**THE TASK**
Give each line of the records, from the line containing "Open the turquoise Epic Waves set thumbnail" down to the line containing "The image size is (921, 1527).", as a numbered list, with blank lines left out.

* START EXTRACTED MATERIAL *

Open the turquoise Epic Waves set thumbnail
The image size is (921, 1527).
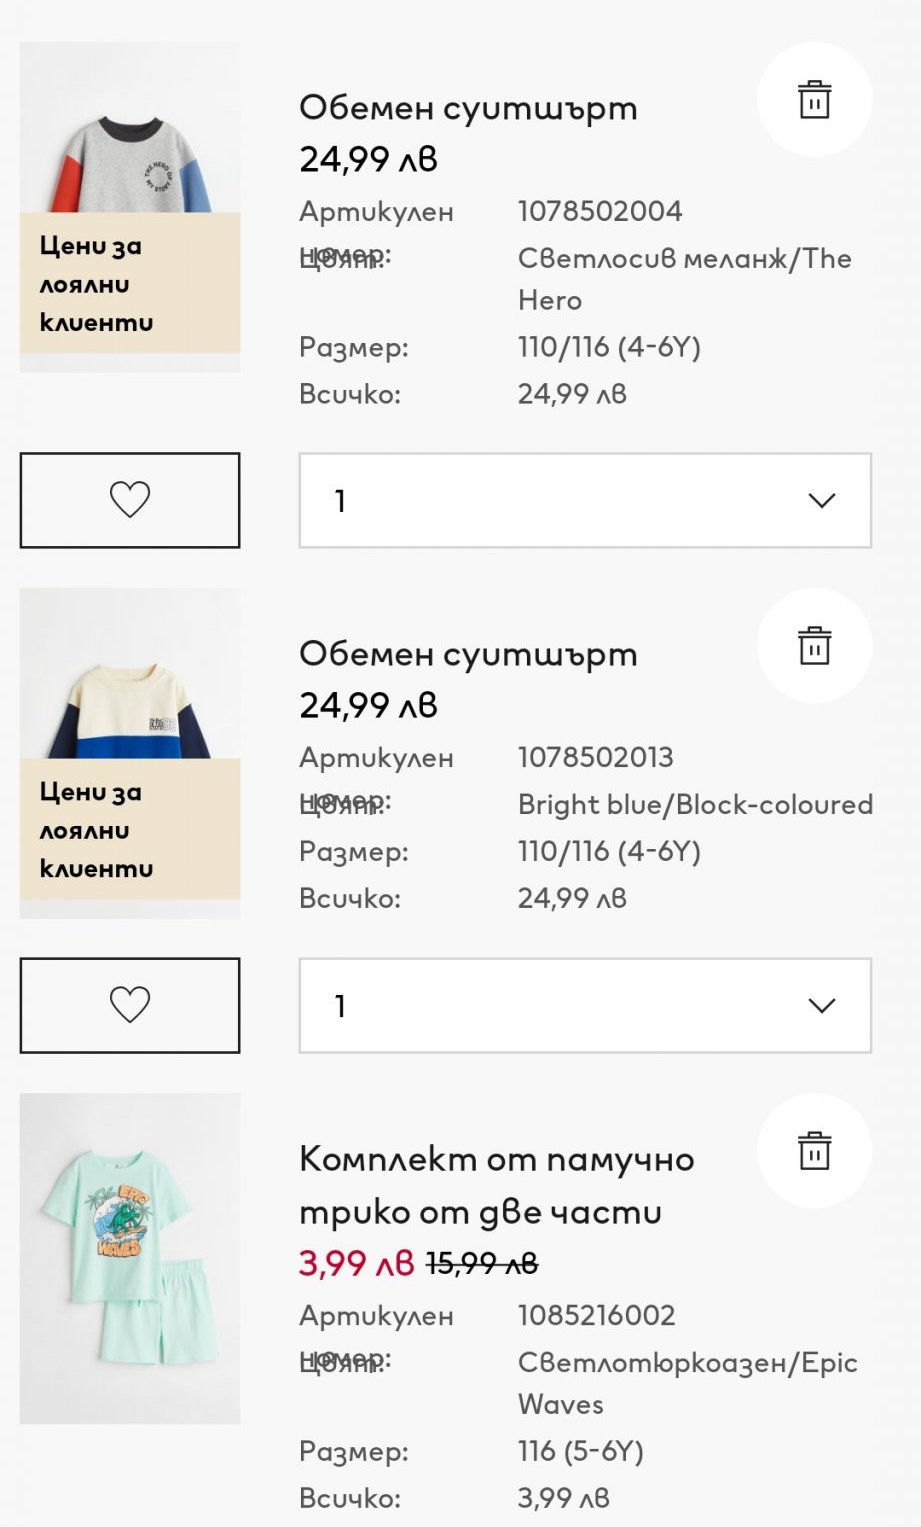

* END EXTRACTED MATERIAL *
* START EXTRACTED MATERIAL *

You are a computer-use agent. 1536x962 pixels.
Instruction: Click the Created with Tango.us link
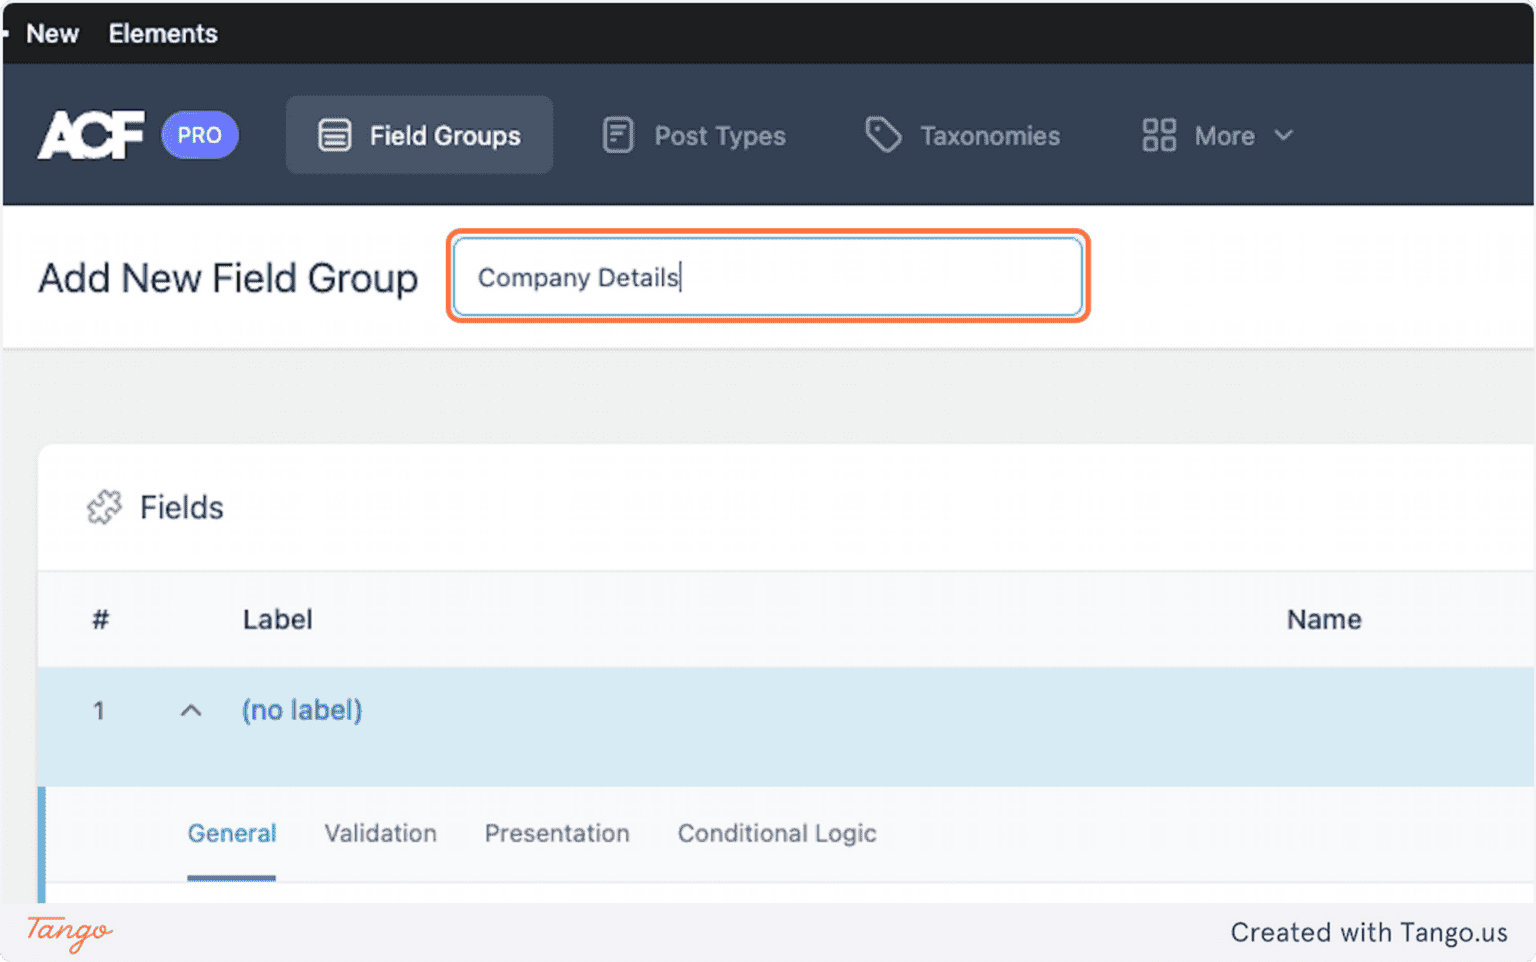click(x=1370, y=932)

* END EXTRACTED MATERIAL *

**TASK SOLUTION**
1. Open the turquoise Epic Waves set thumbnail
2. The image size is (921, 1527).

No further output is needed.